- [What is expected] Find each line in the rows below that contains the word "screenshot" and copy it out.

- [Input data]

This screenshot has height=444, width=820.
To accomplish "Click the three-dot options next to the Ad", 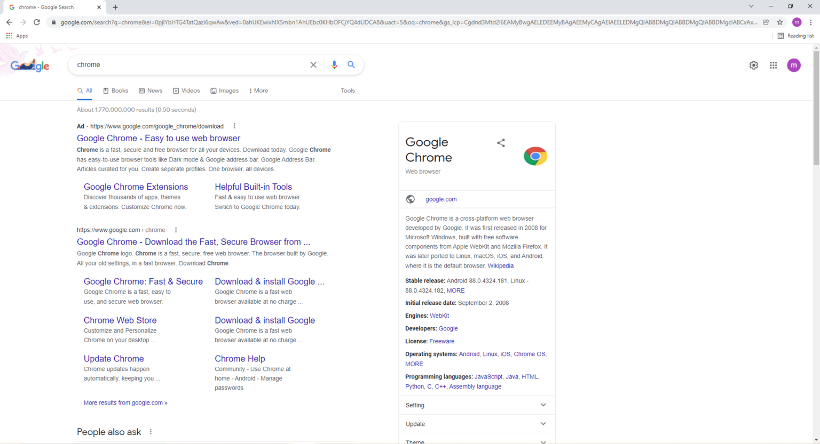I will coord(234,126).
---
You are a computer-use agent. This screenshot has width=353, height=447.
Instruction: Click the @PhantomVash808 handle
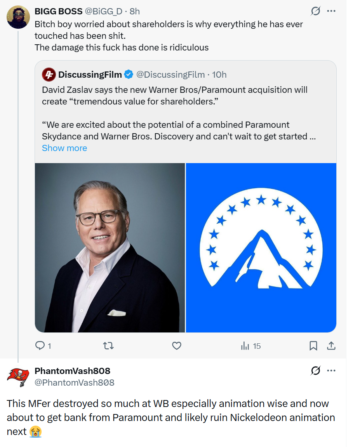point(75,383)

- [The solution]
This screenshot has height=444, width=820.
You are a computer-use agent. This screenshot has width=353, height=447.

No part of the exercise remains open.